メディカルニュース
代謝の衰えを防ぐ
●Nature metabolism 2019年1月7日
老化をおさえる物質を細胞に取りこむはたらきをもつタンパク質を発見した。

 加齢とともに「NAD+」という物質が減少することが,細胞の老化を引きおこす一つの要因であると考えられている。NAD+が減る理由は,加齢とともに体内での合成量が減ったり,消費量がふえたりするためだ。NAD+の合成に使われる物質として「ニコチンアミド・モノヌクレオチド(NMN)」がある。これまでの研究で,NMNをマウスに投与すると,老化にともなう代謝の低下をおさえることができたが,NMNがどのように細胞に取りこまれるかがわかっていなかった。

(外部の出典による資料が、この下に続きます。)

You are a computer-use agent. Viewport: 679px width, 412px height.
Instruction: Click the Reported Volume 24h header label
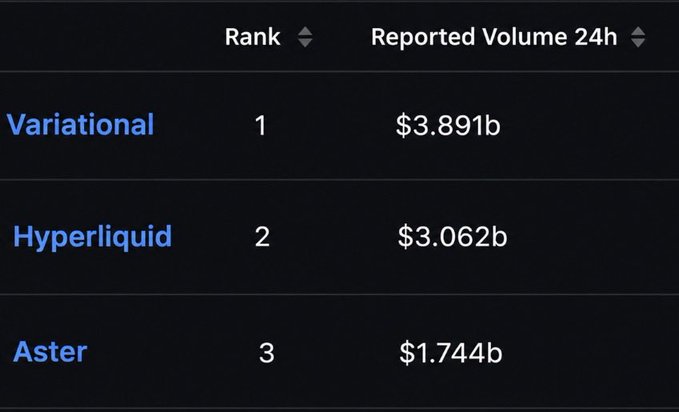pyautogui.click(x=494, y=37)
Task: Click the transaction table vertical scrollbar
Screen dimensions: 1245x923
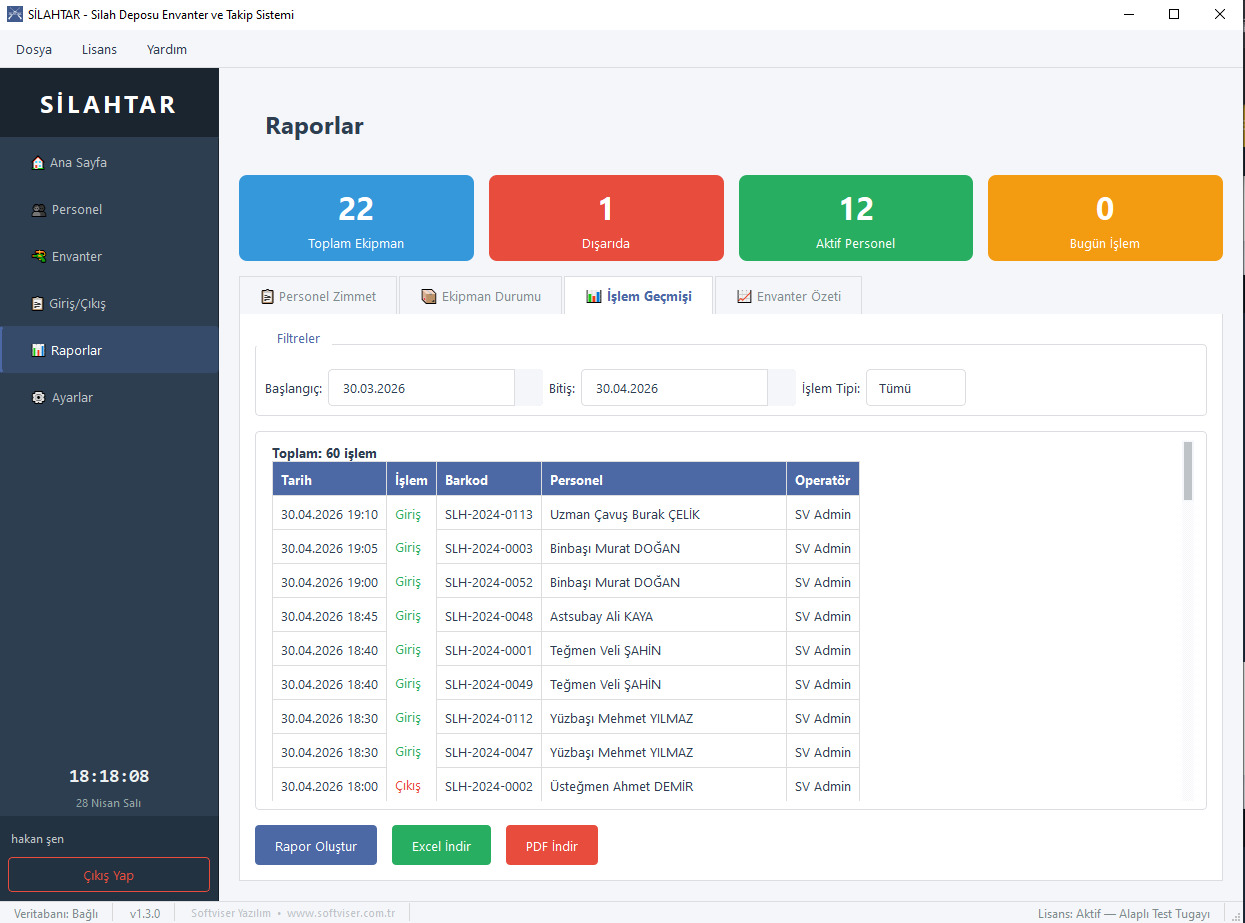Action: [1188, 620]
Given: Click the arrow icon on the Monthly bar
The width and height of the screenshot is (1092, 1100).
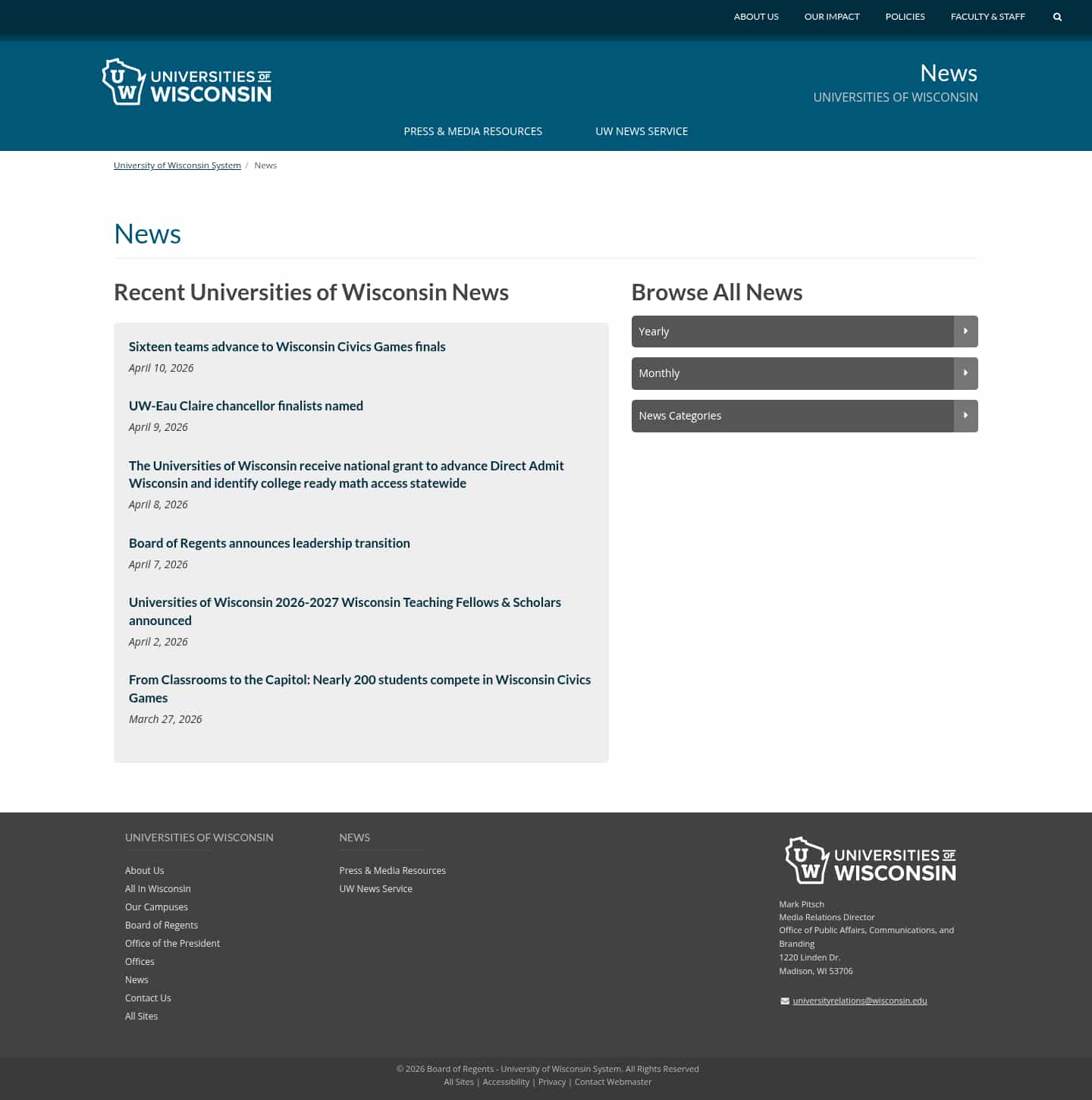Looking at the screenshot, I should [x=965, y=373].
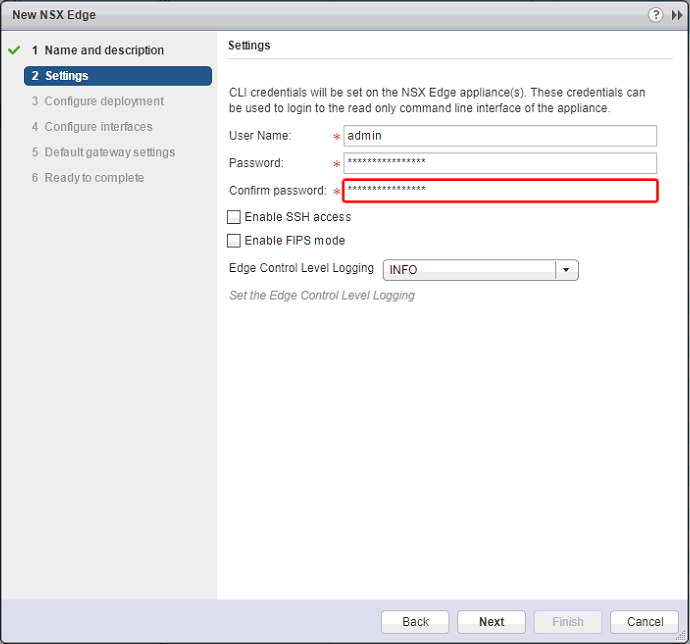Click the Password input field
Screen dimensions: 690x644
coord(499,163)
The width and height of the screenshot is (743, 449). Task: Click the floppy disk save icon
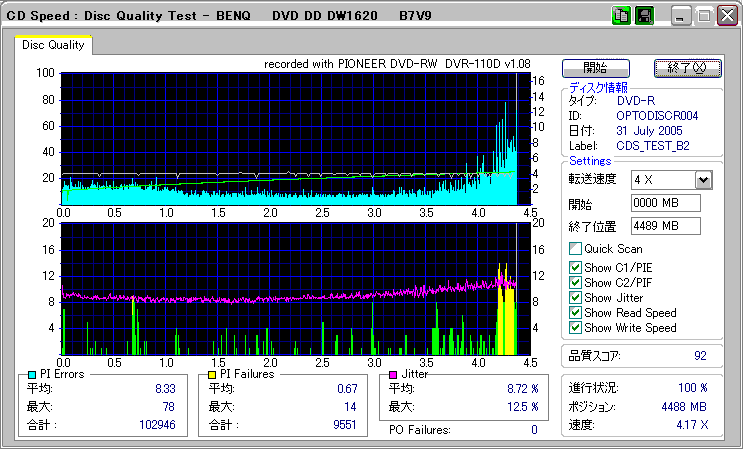click(644, 16)
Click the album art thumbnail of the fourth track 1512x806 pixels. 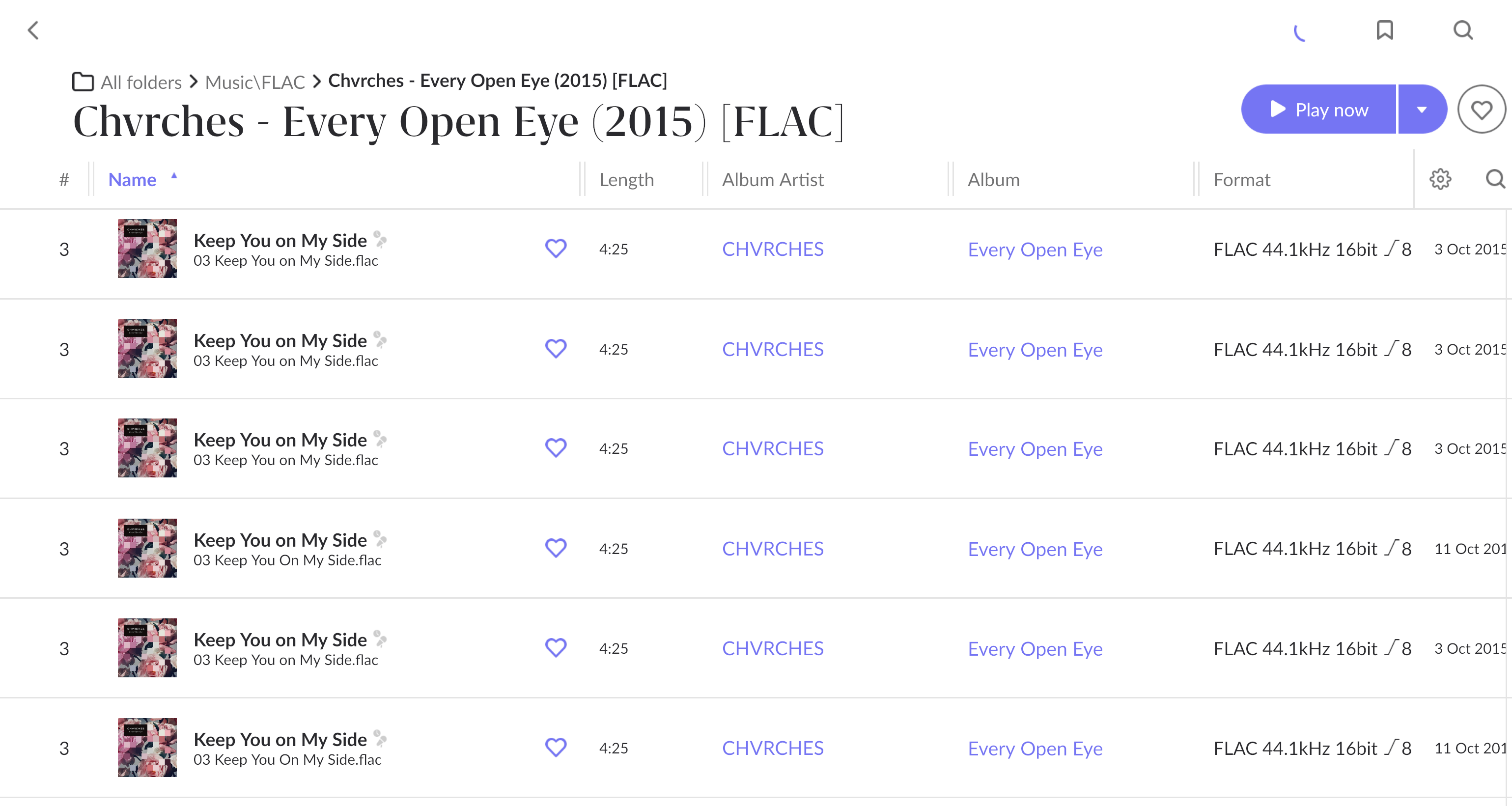pos(147,548)
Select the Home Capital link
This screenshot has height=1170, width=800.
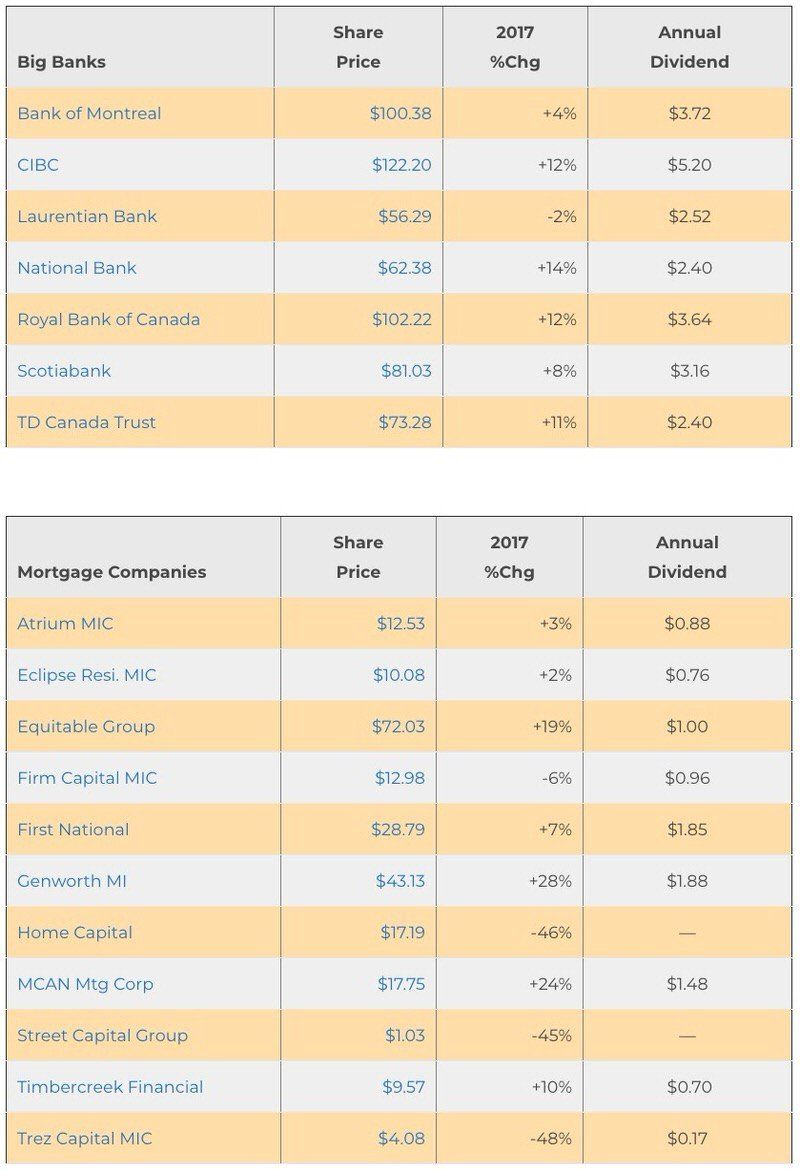(x=75, y=932)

 アメリカ,ワシントン大学の今井真一郎博士らは,「Slc12a8」とよばれるタンパク質に,NMNを細胞に取りこむはたらきがあることを発見した。また,このタンパク質のはたらきをおさえると,NMNを細胞に取りこむ量が減り,NAD+の量も減った。
 NMNを摂取するだけでなく,Slc12a8の機能を高めることで,さらに老化をおさえることができるかもしれないと,博士らはのべている。